Given evidence of the Legislative intent surrounding the plan for enforcement of G.L.c. 164, §34B, as well as the Supreme Judicial Court’s broad statements supporting preemption when local regulations inhibit efficient utiliiy services, I am convinced that G.L.c. 164, §34B preempts Section 46.23 of the Town of Bedford, Massachusetts’ General Bylaws. Accordingly, this Court finds that there is no genuine issue of material fact and orders that a Declaratory Judgment issue in favor of the Plaintiffs as a matter of law.

CONCLUSION

For the foregoing reasons, it is hereby ORDERED that Plaintiffs’, Boston Edison Company d/b/a NSTAR Electric and Verizon New England, Inc d/b/a Verizon Massachusetts, Motion for Summary Judgment is ALLOWED. It is further ORDERED that the Defendant’s Cross-Motion for Summary Judgment is DENIED. Counsel for plaintiffs shall promptly submit a proposed Order for Final Judgment.

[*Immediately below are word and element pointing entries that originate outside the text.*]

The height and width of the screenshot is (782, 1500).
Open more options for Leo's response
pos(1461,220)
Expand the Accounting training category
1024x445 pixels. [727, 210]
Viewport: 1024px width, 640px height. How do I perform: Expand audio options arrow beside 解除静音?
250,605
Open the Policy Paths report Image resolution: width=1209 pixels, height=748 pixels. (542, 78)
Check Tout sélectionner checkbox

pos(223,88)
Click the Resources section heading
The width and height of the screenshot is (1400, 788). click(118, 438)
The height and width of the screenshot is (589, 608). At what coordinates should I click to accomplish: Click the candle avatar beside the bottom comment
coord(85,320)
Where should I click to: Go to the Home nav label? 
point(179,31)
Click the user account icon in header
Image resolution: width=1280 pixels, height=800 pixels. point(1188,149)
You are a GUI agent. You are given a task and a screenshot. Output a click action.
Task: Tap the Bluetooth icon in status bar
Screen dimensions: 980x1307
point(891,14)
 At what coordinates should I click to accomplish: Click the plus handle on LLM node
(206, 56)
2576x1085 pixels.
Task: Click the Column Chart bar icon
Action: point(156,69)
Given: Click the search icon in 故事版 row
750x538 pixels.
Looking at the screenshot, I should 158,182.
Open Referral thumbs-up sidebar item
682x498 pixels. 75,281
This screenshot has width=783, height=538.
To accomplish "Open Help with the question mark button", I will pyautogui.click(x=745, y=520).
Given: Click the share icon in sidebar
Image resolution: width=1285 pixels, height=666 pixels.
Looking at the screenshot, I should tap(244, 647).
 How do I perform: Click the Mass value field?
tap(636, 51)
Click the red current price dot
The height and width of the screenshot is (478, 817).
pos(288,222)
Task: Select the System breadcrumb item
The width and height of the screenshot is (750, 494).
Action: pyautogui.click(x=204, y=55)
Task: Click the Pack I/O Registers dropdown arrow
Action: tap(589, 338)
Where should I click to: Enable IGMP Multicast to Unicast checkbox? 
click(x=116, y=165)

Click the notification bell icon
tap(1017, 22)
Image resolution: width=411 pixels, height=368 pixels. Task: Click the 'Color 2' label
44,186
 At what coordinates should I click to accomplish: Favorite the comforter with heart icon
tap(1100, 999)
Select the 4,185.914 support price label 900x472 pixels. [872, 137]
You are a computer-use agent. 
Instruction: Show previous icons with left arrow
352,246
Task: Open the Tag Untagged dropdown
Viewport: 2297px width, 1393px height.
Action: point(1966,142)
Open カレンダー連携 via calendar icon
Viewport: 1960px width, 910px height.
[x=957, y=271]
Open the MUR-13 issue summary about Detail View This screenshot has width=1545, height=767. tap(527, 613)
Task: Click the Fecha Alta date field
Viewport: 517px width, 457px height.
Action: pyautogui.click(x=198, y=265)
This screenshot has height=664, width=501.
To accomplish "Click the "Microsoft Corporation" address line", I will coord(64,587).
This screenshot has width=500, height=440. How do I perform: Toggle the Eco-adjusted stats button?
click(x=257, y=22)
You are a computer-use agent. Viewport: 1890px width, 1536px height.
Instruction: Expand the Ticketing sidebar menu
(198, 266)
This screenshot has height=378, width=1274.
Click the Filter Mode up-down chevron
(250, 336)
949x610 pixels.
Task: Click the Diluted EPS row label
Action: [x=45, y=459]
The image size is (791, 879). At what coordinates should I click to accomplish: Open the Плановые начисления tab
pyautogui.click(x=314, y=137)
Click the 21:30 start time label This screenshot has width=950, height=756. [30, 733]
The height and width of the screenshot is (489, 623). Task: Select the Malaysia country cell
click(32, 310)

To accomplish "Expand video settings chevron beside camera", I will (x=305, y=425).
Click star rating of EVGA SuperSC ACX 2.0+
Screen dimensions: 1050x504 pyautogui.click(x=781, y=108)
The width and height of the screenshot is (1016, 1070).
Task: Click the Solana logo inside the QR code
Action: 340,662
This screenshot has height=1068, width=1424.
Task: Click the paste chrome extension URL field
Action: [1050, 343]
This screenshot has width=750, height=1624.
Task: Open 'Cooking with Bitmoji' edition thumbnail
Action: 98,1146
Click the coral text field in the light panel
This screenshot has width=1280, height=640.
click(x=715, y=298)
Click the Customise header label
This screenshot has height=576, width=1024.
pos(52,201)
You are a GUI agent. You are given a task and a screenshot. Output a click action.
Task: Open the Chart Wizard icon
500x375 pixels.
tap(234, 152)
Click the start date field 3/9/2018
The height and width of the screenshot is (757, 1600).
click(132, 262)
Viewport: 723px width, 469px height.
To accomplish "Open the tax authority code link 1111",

The Defendant has submitted a Motion to Strike the Report from evidence, asserting that it should not be admissible as a statement of the Legislative intent. The motion to strike is DENIED on the grounds that the Report falls within the official written records exception to the hearsay rule under the Proposed Mass. Rules of Evidence 803(8); Young Pollets, and Poreda, 20 Mass. Practice, MA.Evid.R. 803 (2d ed. 1998), as well as the existing federal rule 803(8). Further, this Court believes that the defendant’s motion mischaracterizes the plaintiffs purpose in submitting the Report into evidence as the plaintiff did not submit the contents of the Report to be considered as a statement of Legislative intent. Rather, it is the opinion of this Court that the purpose in submitting the Report was so that it would be considered as evidence of the DTE’s findings in the investigation it was asked to conduct by the Legislature.

It is worth noting that the double-pole removal provision, G.L.c. 164, §34B, is a part of the broad statute regulating utility services in chapter 164.